From the line containing "[Fullscreen] (1712, 14)" through the end of the entries, please repeat every line exactly and nothing more; the pictures do not belong in the copy.

___ PROVIDED RECORDS

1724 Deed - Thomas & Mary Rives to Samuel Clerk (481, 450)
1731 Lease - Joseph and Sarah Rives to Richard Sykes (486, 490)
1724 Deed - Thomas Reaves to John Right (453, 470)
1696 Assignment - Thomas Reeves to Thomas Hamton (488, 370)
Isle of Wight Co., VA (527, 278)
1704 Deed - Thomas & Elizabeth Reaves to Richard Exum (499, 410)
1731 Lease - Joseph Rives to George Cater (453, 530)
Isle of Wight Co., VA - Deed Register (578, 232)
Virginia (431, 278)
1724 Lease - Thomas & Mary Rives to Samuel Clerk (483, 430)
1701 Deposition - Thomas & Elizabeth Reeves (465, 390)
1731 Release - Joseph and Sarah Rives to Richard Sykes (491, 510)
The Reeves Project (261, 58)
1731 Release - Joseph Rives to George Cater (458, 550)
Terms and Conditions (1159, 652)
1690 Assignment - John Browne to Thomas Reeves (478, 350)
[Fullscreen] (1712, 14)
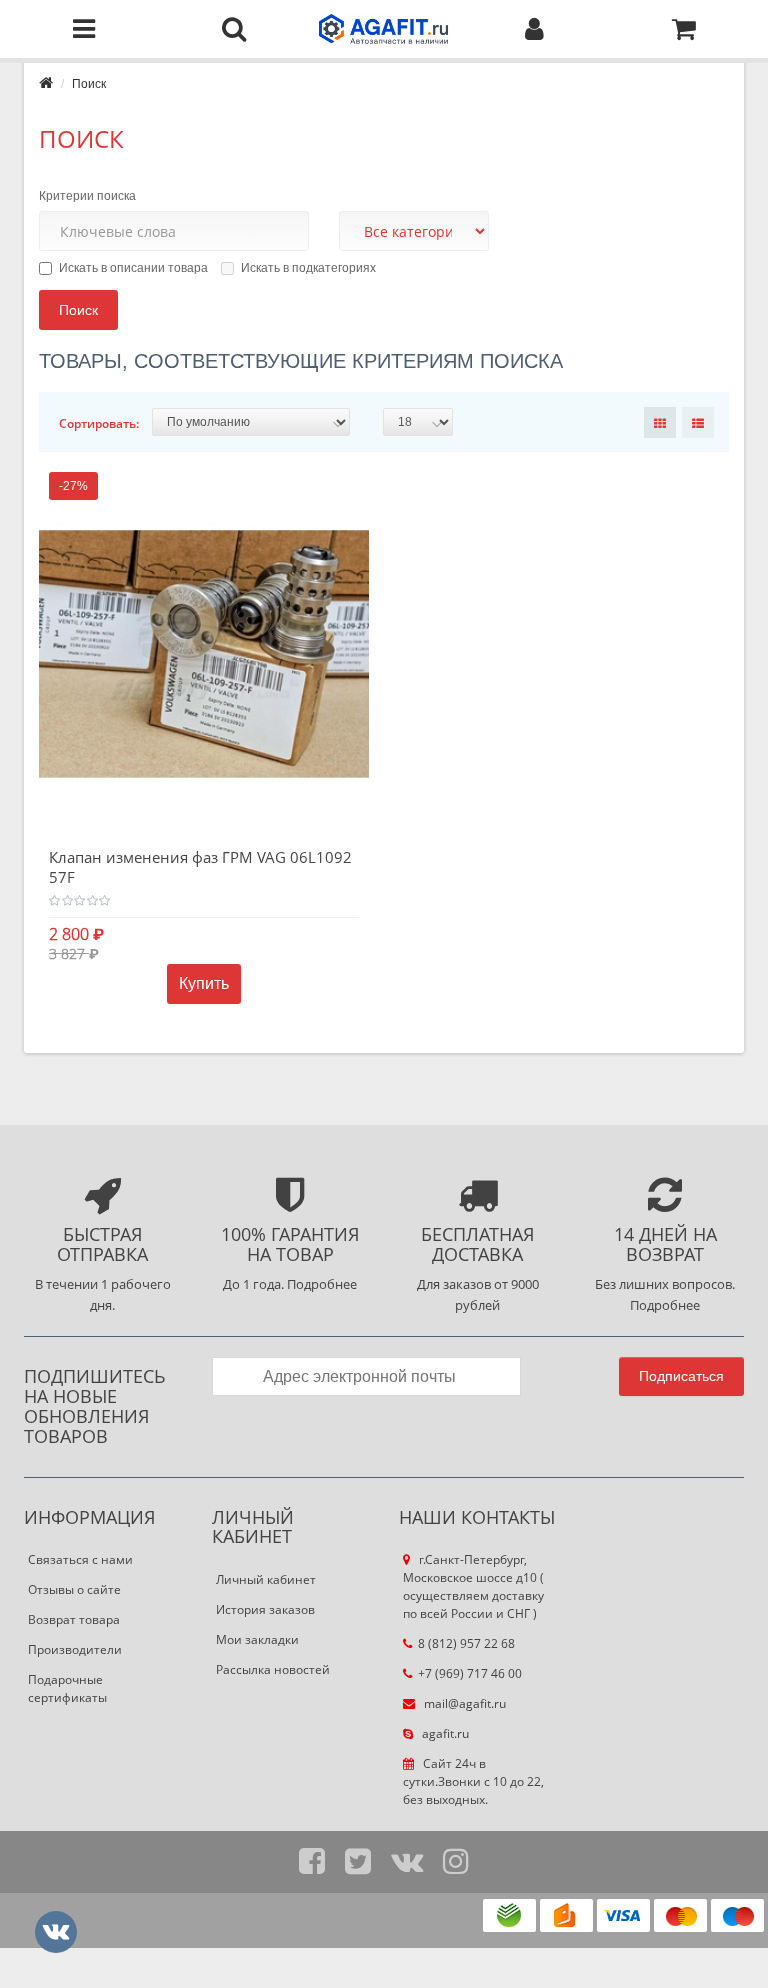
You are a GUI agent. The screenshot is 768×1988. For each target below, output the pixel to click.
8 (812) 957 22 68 (466, 1643)
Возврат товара (74, 1619)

______

## RESPONSE AREA
[Fullscreen] (1712, 14)
You are a GUI agent. The screenshot is 768×1988. For each target below, output the pixel to click.
8 (812) 957 22 68 (466, 1643)
Возврат товара (74, 1619)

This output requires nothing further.